Muchos propietarios sienten que, si ya invirtieron en vidrio resistente, el edificio está cubierto. La realidad es más compleja. Un huracán no ataca solo el vidrio: prueba marcos, sellos, tornillería, uniones, puertas corredizas, presión interna, filtración de agua y puntos secundarios que casi nadie mira durante una compra. En propiedades frente al mar, el riesgo aumenta porque el edificio recibe viento con salitre, lluvia horizontal y exposición directa. Incluso si el cristal no se rompe, una falla en el marco o en el sello puede permitir agua suficiente para dañar pisos, muebles, plafones, electricidad y acabados.
el vidrio de impacto ayuda, pero no debe ser la única línea de defensa. Puede reducir el riesgo de ruptura por proyectiles, pero no elimina por sí solo la posibilidad de filtración, deformación del marco, falla de instalación o entrada de presión por otra abertura. La protección correcta se analiza como sistema de envolvente completa, no como producto aislado.

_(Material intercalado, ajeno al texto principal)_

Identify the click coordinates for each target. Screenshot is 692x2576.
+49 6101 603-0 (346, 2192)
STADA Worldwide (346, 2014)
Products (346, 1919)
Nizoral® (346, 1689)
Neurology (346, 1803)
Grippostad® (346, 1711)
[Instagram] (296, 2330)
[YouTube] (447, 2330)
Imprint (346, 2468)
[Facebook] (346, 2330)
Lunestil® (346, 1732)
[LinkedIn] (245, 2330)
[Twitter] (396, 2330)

- ¿El vidrio, el marco y el anclaje fueron certificados juntos o solo el cristal?
- ¿Las puertas corredizas, terrazas y accesos de servicio tienen el mismo nivel de protección?
- ¿El sistema considera lluvia con viento, no solo impacto directo?

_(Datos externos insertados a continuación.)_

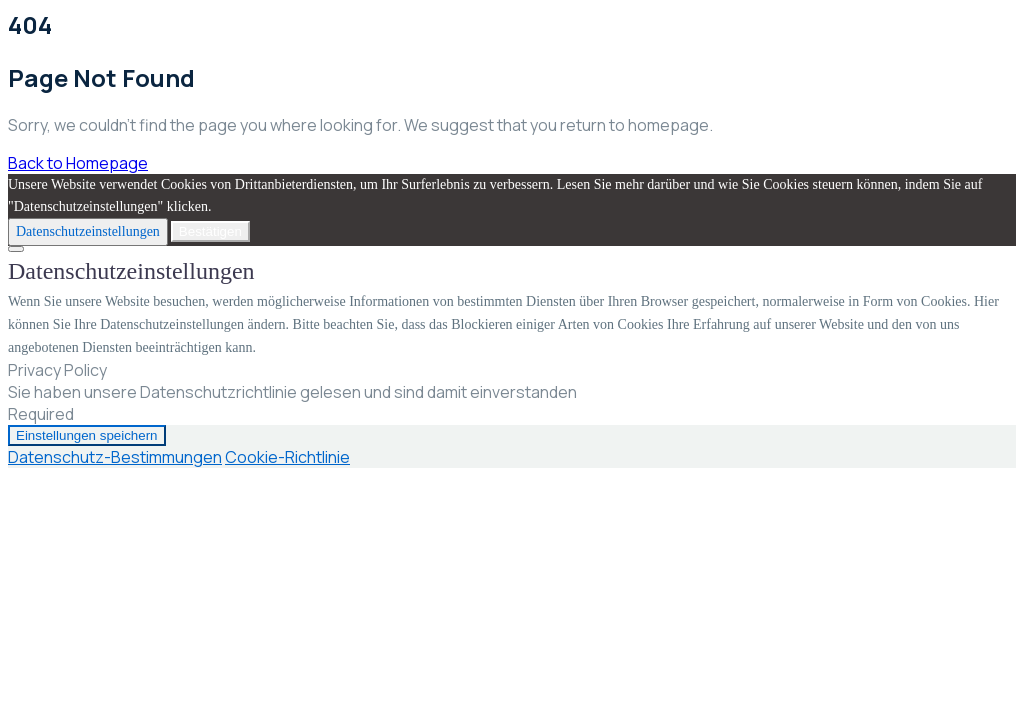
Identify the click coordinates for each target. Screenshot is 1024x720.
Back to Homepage (78, 163)
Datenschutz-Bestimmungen (115, 457)
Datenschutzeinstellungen (88, 231)
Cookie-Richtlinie (287, 457)
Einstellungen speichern (87, 435)
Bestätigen (210, 231)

- ¿La propiedad depende de una sola barrera o tiene protección redundante?
- ¿Existe un inventario completo de aberturas vulnerables?
el vidrio de impacto puede proteger una abertura, pero la propiedad se protege como conjunto. En hoteles y desarrollos frente al mar, el estándar correcto no es “tenemos buen vidrio”; es saber qué pasa cuando viento, agua y presión atacan todo el edificio al mismo tiempo.